Should he head back to the Senate, Burr pledged, he would try to block any Supreme Court nomination from a President Clinton.

“If Hillary Clinton becomes president, I am going to do everything I can do to make sure four years from now, we still got an opening on the Supreme Court,” he said.

This is how constitutional crises are made. And it’s also why Sen. Tim Kaine (D-Va.), Clinton’s running mate, told The Huffington Post that Senate Democrats would try to nuke the filibuster option on Supreme Court nominees should they regain power in that chamber.

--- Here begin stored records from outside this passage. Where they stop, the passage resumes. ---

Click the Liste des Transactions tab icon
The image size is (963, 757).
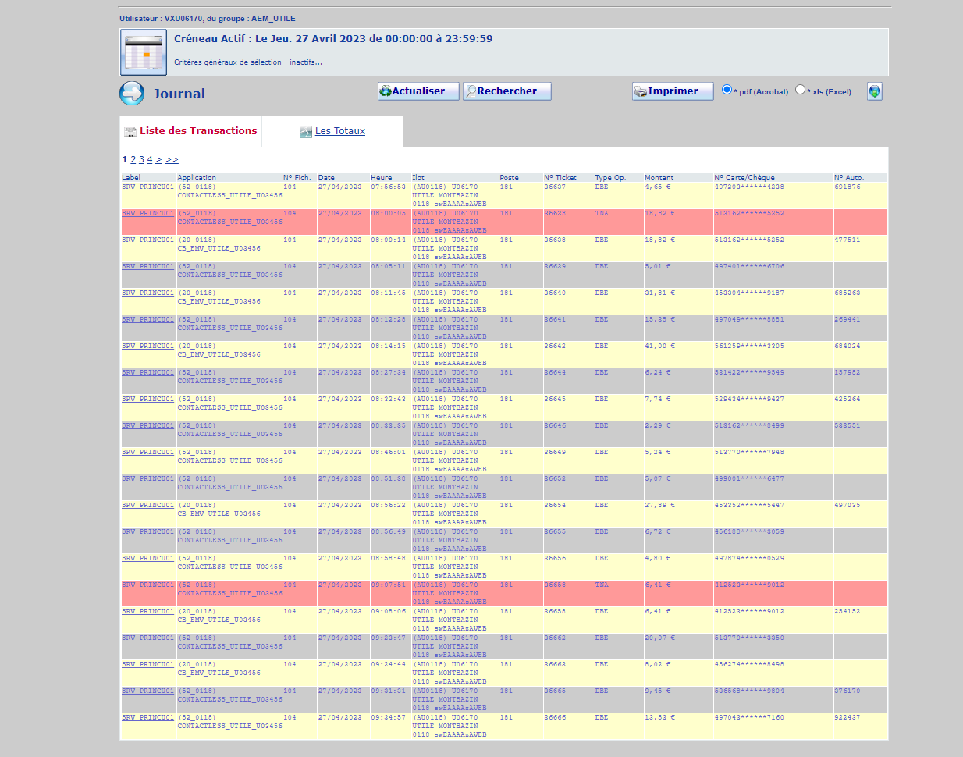pyautogui.click(x=130, y=132)
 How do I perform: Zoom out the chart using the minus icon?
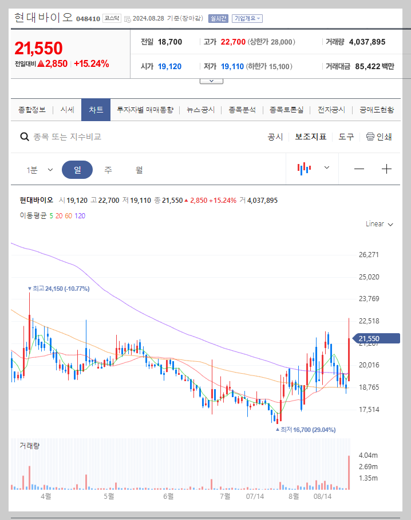pos(359,169)
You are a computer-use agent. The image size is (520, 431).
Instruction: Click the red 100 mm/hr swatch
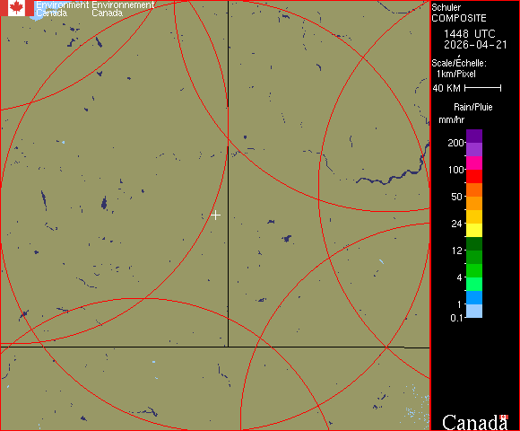[474, 176]
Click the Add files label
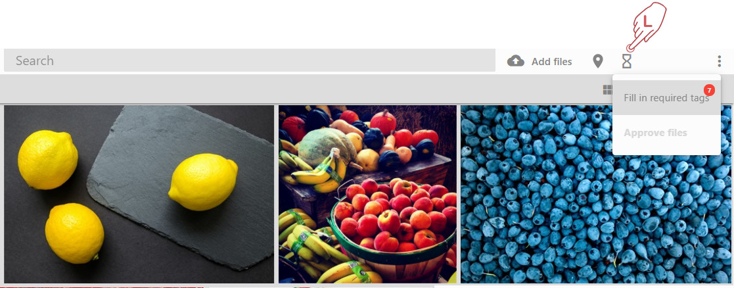Screen dimensions: 734x288 pos(551,61)
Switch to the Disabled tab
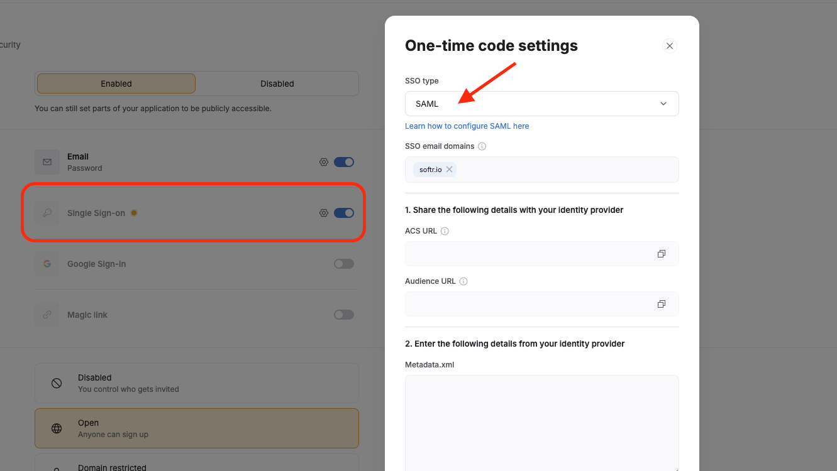This screenshot has width=837, height=471. pos(277,83)
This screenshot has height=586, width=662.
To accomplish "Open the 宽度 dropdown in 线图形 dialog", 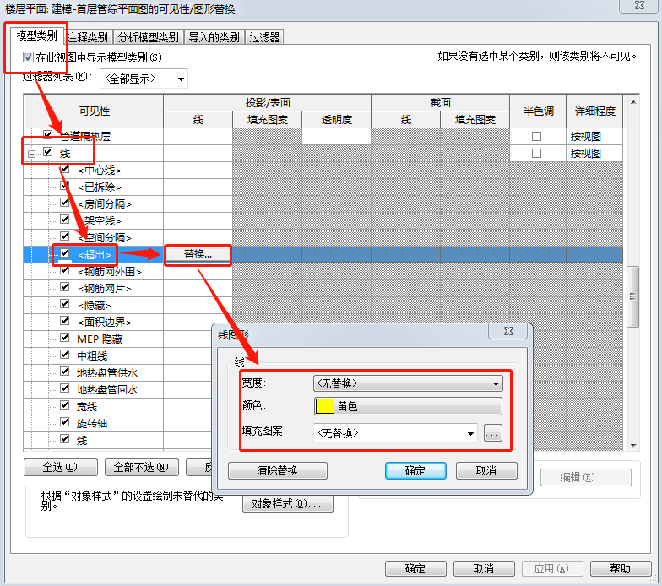I will [408, 383].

Beyond that, though, Burr’s words Monday are directly at odds with the preferred Republican talking point about the Supreme Court that arose when President Barack Obama nominated Merrick Garland in March to take the seat of the deceased Antonin Scalia ― a talking point that Burr adopted.

Back then, the North Carolina Republican didn’t wait long to explain that he wouldn’t be considering Garland’s nomination because it was coming too close to a presidential election.

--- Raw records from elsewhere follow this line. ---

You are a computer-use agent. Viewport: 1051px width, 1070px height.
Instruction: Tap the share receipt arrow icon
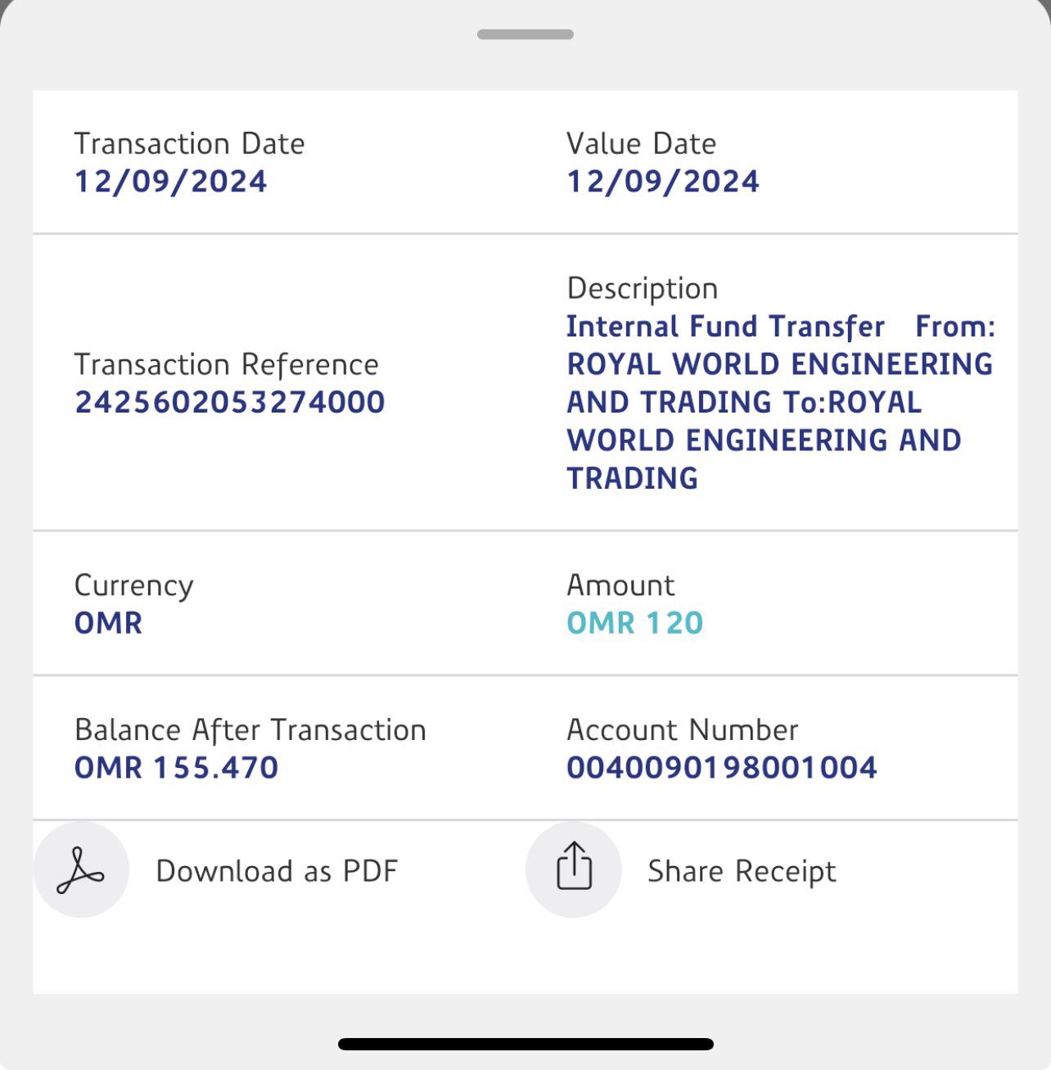574,869
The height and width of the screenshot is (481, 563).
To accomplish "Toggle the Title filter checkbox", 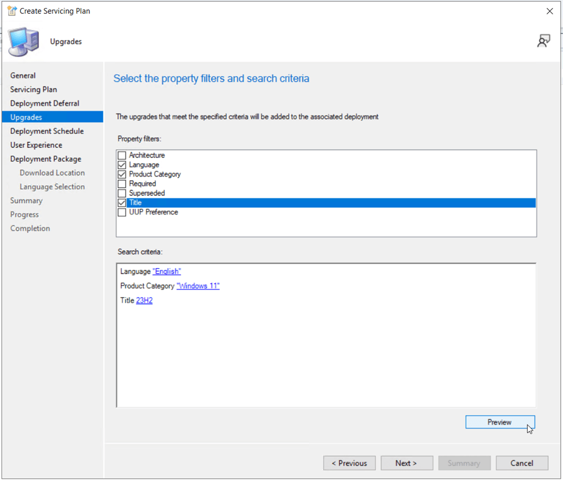I will point(122,203).
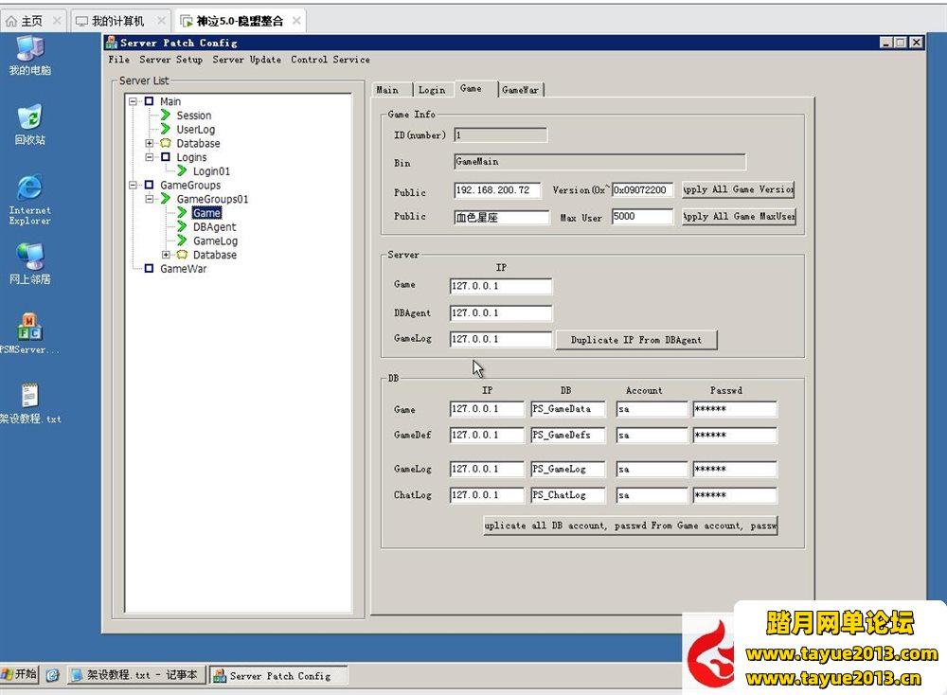Open the Control Service menu
The width and height of the screenshot is (947, 695).
tap(331, 60)
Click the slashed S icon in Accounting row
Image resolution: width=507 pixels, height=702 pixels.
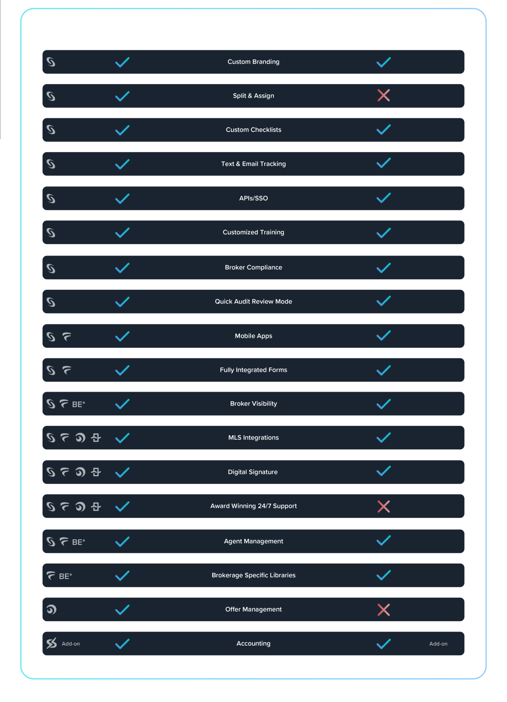52,644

“The American people deserve a voice in the nomination of the next Supreme Court Justice,” Burr explained. “This appointment could easily tip the balance of the court in a direction not supported by the American people as evidenced by 2014’s election results giving Republicans both the Senate and House.”

Note the specific wording of the statement, which is still on Burr’s website. He wasn’t arguing that voters deserved “a voice” in choosing the next president, who would nominate a Supreme Court justice, and the next Senate, which would advise and consent on that nominee. He spoke strictly about allowing voter input in the nomination. More than seven months later, Burr is now throwing that argument out the window, pledging to block a nomination if the “American people” choose a president he opposes.

Burr isn’t the only senator who has abandoned the March dictum of letting the voters decide. Sen. John McCain (R-Ariz.) also recently pledged to block any Supreme Court nominee proposed by Clinton. And his press release from when Garland was nominated was even more explicit in saying that the next president, specifically, should get a say.

“This issue is not about any single nominee ― it’s about the integrity of the Court. With less than a year left in a lame-duck presidency and the long-term ideological balance of the Supreme Court at stake, I believe the American people must have a voice in the direction of the Supreme Court by electing a new president.” (Emphasis is ours.)

There is also Sen. Ted Cruz (R-Texas), who is now making the case that there is ample precedent for the Supreme Court to operate with only eight members. When the Garland nomination was announced, he too said the Senate should sit on its hands and let the election happen first.

“I proudly stand with my Republican colleagues in our shared belief ― our advice and consent ― that we should not vote on any nominee until the next president is sworn into office,” the Cruz statement read. “The People will decide. I commend Mitch McConnell and Chuck Grassley for holding the line and ensuring that We the People get to exercise our authority to decide the direction of the Supreme Court and the Bill of Rights.”

Cruz’s statement from March allows more wiggle room for him to now argue that he was talking about waiting for both the composition of a new Congress as well as the next president before considering a Supreme Court nominee. McCain’s and Burr’s weren’t nearly as broadly worded.

And for Burr in particular, advocating for an open seat on the court is a patently obvious flip in position. Back in 2005, he specifically argued that an eight-person Supreme Court would render the institution toothless.

“If we are not able to produce a Justice out of this fine Hall, then they will meet with eight Justices. I have to believe there is an odd number of Justices for a very logical reason. It was so there would not be a tie. On a 4-to-4 tie, what happens? Seldom have we asked the question,” he said in a speech arguing for the appointment of a circuit court justice. “On a 4-to-4 tie in the Supreme Court, the lower court’s decision stands. That means all of a sudden the Supreme Court, our highest court, the Court we look to to be the best and brightest to interpret law and the Constitution, is insignificant in the process.”